# RECORD EXCERPTS:
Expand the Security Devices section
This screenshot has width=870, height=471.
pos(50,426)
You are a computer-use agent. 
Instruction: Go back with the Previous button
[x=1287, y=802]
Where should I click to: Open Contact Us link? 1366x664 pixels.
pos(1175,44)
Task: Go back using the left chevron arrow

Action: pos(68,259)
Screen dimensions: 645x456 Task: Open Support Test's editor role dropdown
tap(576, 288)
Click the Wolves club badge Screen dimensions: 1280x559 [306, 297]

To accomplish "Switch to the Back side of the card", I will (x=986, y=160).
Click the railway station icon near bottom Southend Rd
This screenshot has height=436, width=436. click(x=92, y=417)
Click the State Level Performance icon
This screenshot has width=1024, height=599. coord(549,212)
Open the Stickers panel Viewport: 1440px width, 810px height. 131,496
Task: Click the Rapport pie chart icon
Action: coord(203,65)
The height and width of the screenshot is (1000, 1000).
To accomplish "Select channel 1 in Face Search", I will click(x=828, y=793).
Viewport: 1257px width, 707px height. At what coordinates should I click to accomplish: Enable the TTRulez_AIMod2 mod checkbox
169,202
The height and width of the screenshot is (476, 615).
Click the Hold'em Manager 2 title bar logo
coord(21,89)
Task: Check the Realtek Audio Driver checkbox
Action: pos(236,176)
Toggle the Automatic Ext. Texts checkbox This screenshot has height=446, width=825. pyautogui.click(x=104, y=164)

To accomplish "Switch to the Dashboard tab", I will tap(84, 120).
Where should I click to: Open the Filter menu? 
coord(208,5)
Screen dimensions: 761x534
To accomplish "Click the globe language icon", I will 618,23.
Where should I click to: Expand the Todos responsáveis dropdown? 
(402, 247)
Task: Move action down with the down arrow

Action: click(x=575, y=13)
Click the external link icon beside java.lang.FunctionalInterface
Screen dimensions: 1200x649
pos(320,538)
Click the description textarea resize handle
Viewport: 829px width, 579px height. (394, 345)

# ACTIVITY:
Set every record down word for word, omitting none.

# SOLUTION FOR THIS TASK:
Expand the Security Devices section
This screenshot has width=870, height=471.
pos(50,426)
You are a computer-use agent. 
Instruction: Go back with the Previous button
[x=1287, y=802]
Where should I click to: Open Contact Us link? 1366x664 pixels.
pos(1175,44)
Task: Go back using the left chevron arrow

Action: pos(68,259)
Screen dimensions: 645x456 Task: Open Support Test's editor role dropdown
tap(576, 288)
Click the Wolves club badge Screen dimensions: 1280x559 [306, 297]

To accomplish "Switch to the Back side of the card", I will (x=986, y=160).
Click the railway station icon near bottom Southend Rd
This screenshot has height=436, width=436. click(x=92, y=417)
Click the State Level Performance icon
This screenshot has width=1024, height=599. coord(549,212)
Open the Stickers panel Viewport: 1440px width, 810px height. 131,496
Task: Click the Rapport pie chart icon
Action: coord(203,65)
The height and width of the screenshot is (1000, 1000).
To accomplish "Select channel 1 in Face Search", I will click(x=828, y=793).
Viewport: 1257px width, 707px height. At what coordinates should I click to accomplish: Enable the TTRulez_AIMod2 mod checkbox
169,202
The height and width of the screenshot is (476, 615).
Click the Hold'em Manager 2 title bar logo
coord(21,89)
Task: Check the Realtek Audio Driver checkbox
Action: pos(236,176)
Toggle the Automatic Ext. Texts checkbox This screenshot has height=446, width=825. pyautogui.click(x=104, y=164)

To accomplish "Switch to the Dashboard tab", I will tap(84, 120).
Where should I click to: Open the Filter menu? 
coord(208,5)
Screen dimensions: 761x534
To accomplish "Click the globe language icon", I will 618,23.
Where should I click to: Expand the Todos responsáveis dropdown? 
(402, 247)
Task: Move action down with the down arrow

Action: click(x=575, y=13)
Click the external link icon beside java.lang.FunctionalInterface
Screen dimensions: 1200x649
pos(320,538)
Click the description textarea resize handle
Viewport: 829px width, 579px height. (394, 345)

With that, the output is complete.